Heute ist der 7.05.2026 und Miesbach hat aufregende Neuigkeiten, die besonders die Bewohner des Ortsteils Kleinthal betreffen. Ein Zuchtverband hat Pläne für eine umfassende Baumaßnahme auf seinem Areal im Norden. Der Anlass? Ein akutes Hochwasserproblem in dieser Region! Es ist kein Geheimnis, dass Starkregenereignisse, wie die verheerenden Überschwemmungen im Juni 2022, den Ortsteil schwer getroffen haben. Jetzt sollen mit einem neuen Hochwasserschutzkonzept die Weichen für eine sichere Zukunft gestellt werden.

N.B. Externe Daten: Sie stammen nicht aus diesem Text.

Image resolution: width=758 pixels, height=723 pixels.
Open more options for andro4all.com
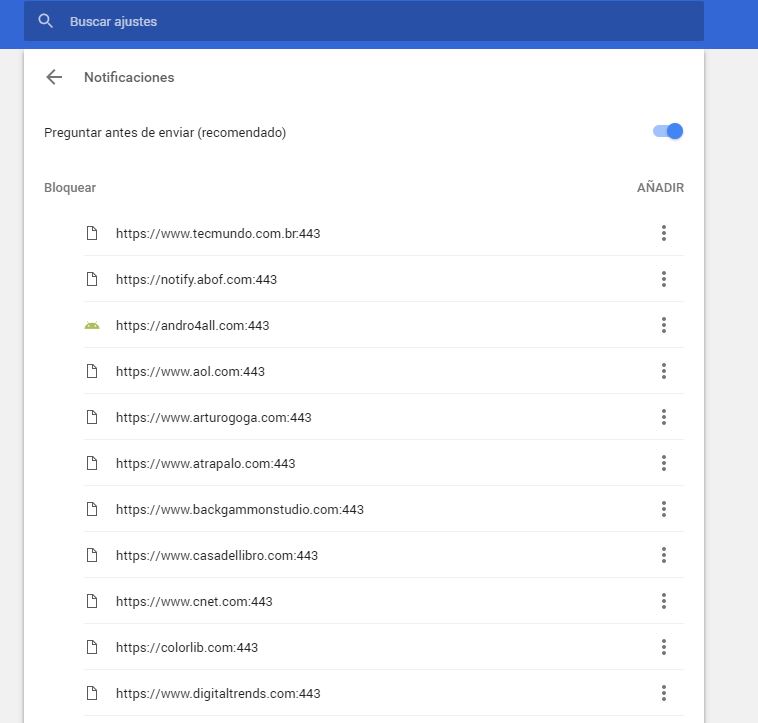[663, 325]
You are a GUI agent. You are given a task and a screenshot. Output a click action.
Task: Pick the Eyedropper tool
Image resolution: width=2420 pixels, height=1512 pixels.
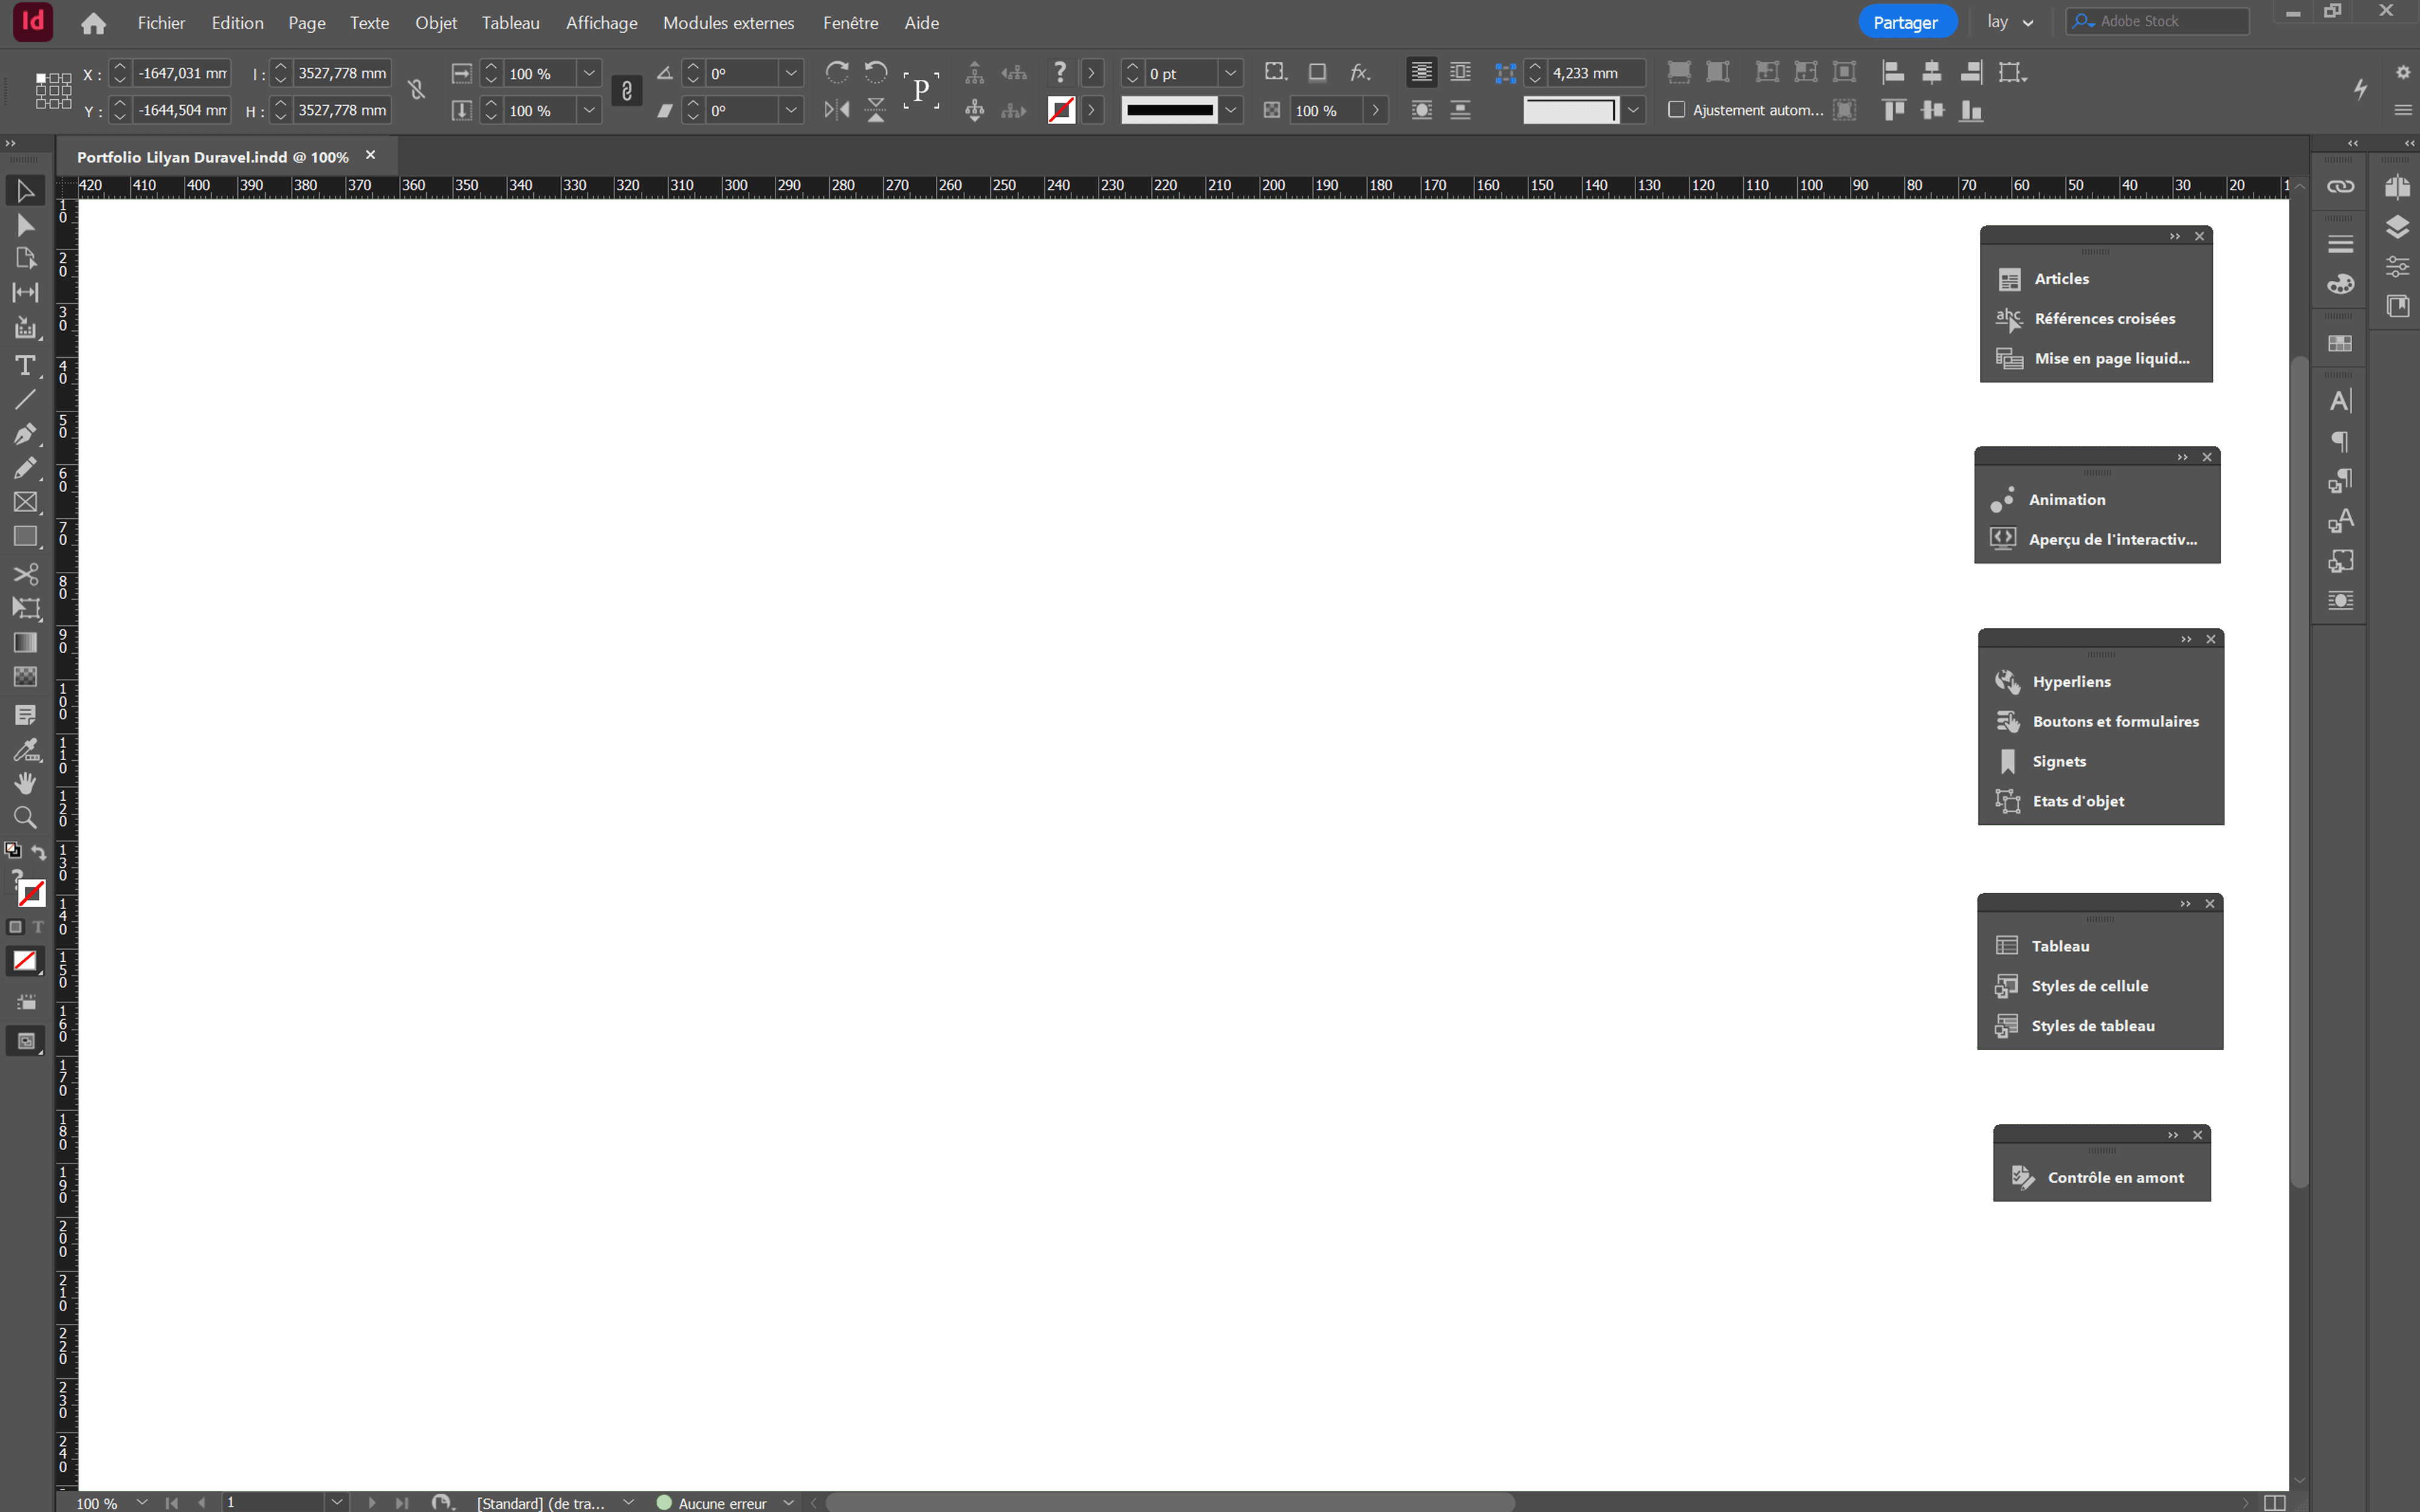25,750
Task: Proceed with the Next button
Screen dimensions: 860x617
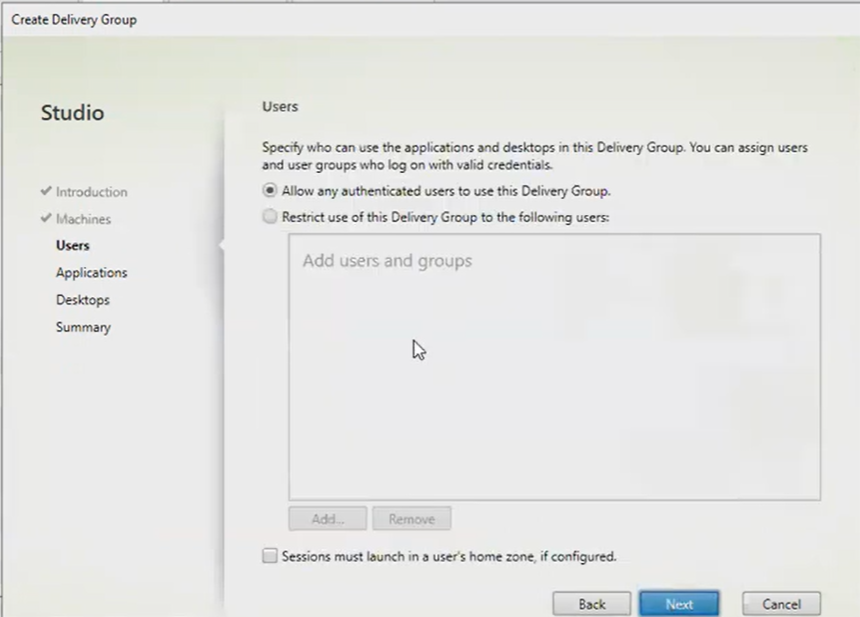Action: [679, 604]
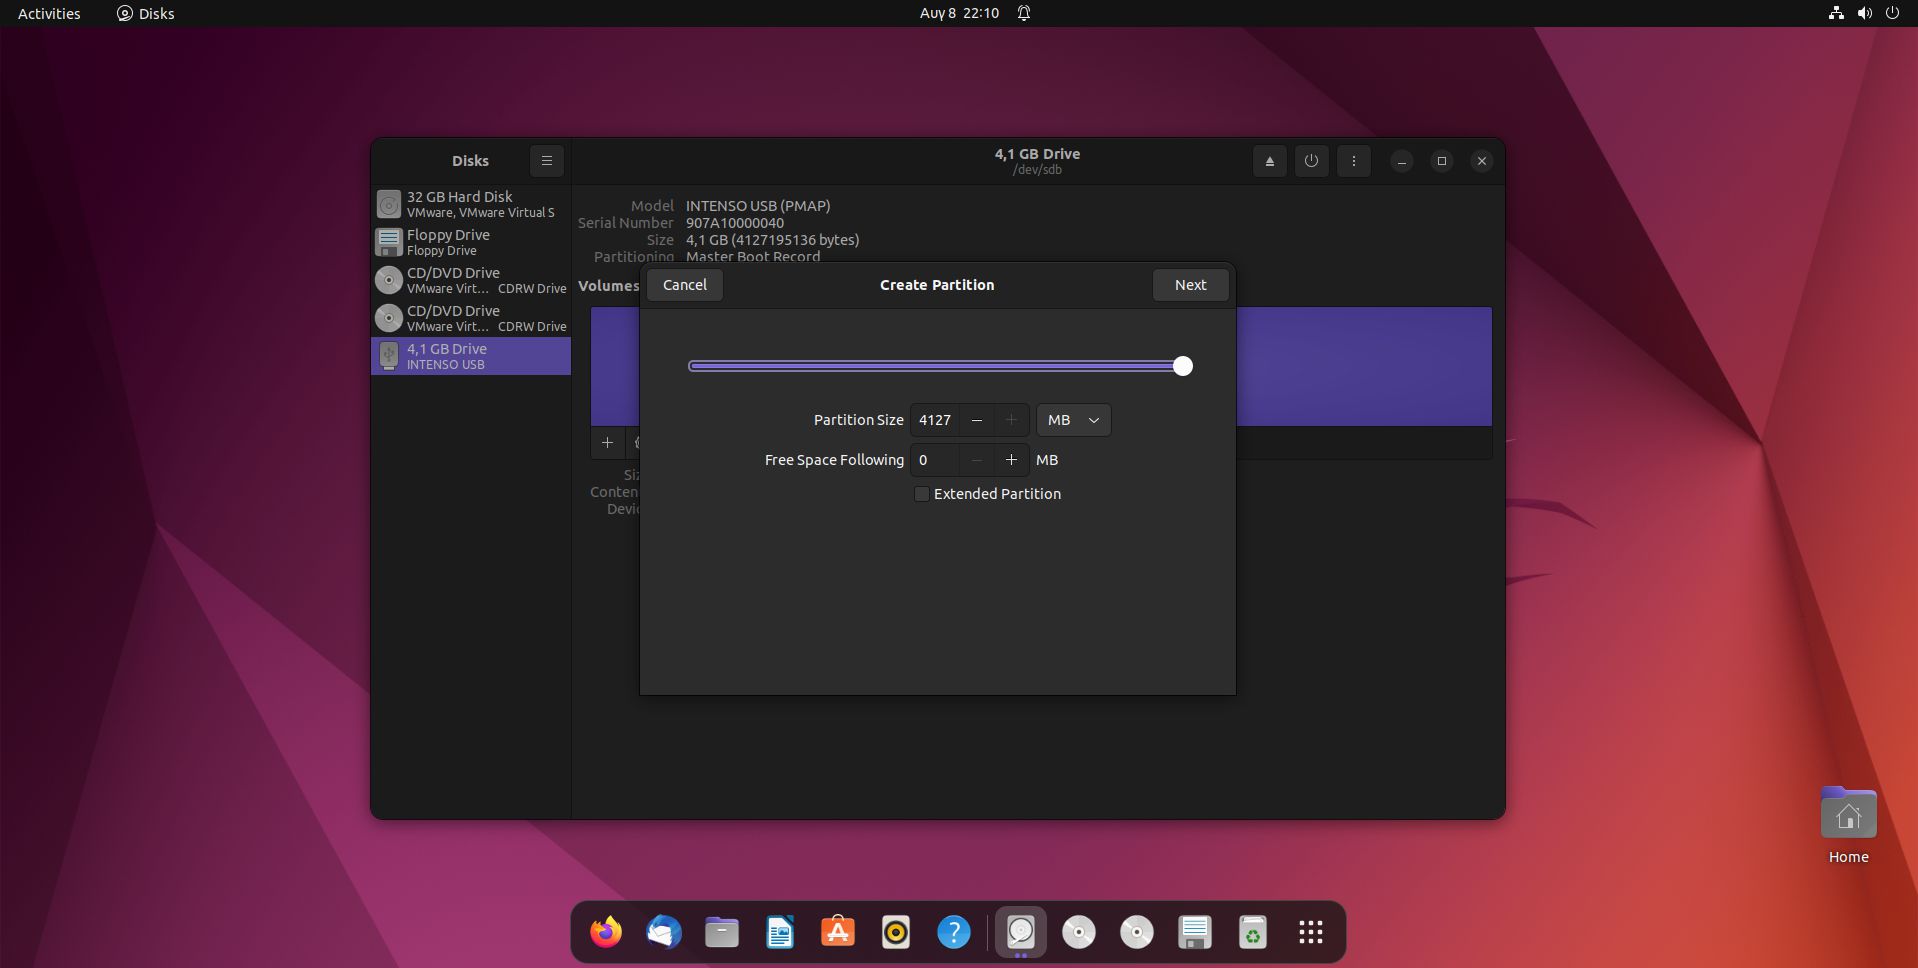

Im Mittelpunkt der Planungen steht ein Hauptbecken, in das der Floigerbach umgeleitet werden soll. Dieses Hauptbecken hat die Aufgabe, auflaufendes Wasser zurückzuhalten und kontrolliert abzuleiten. Durch die Integration von Wasser aus dem Thalerbach wird die Hochwassergefahr weiter minimiert. Diese Maßnahme erfüllt die strengen HQ100-Kriterien, was bedeutet, dass sie für Hochwasserereignisse mit einer 100-jährigen Wahrscheinlichkeit ausgelegt ist. Das klingt alles sehr vielversprechend, oder? Das Speichervolumen wird auf 2600 Kubikmeter geschätzt, und der Wasserspiegel kann bis zu 65 cm hoch aufgestaut werden. Auch eine Flutmulde wird geplant, die bei weniger intensiven Regenfällen Überschwemmungen im Siedlungsgebiet verhindern soll.
Erweiterungspläne des Zuchtverbands
Doch das ist nicht alles! Der Zuchtverband hat nicht nur die Hochwasserschutzmaßnahmen im Blick, sondern plant auch die Errichtung eines Gästehauses sowie von Mitarbeiterwohnungen. Des Weiteren soll ein U-förmiger Bauraum für eine Energiezentrale und Lagerhäuser entstehen. Diese Projekte sollen nicht nur dem Hochwasserschutz dienen, sondern auch die Lebensqualität der Anwohner erhöhen und neue Arbeitsplätze schaffen. Der Stadtrat hat bereits dem Aufstellungsbeschluss zur Erweiterung des Bebauungsplans „Zuchtverband Straß“ zugestimmt. Das klingt nach einer win-win-Situation für alle Beteiligten.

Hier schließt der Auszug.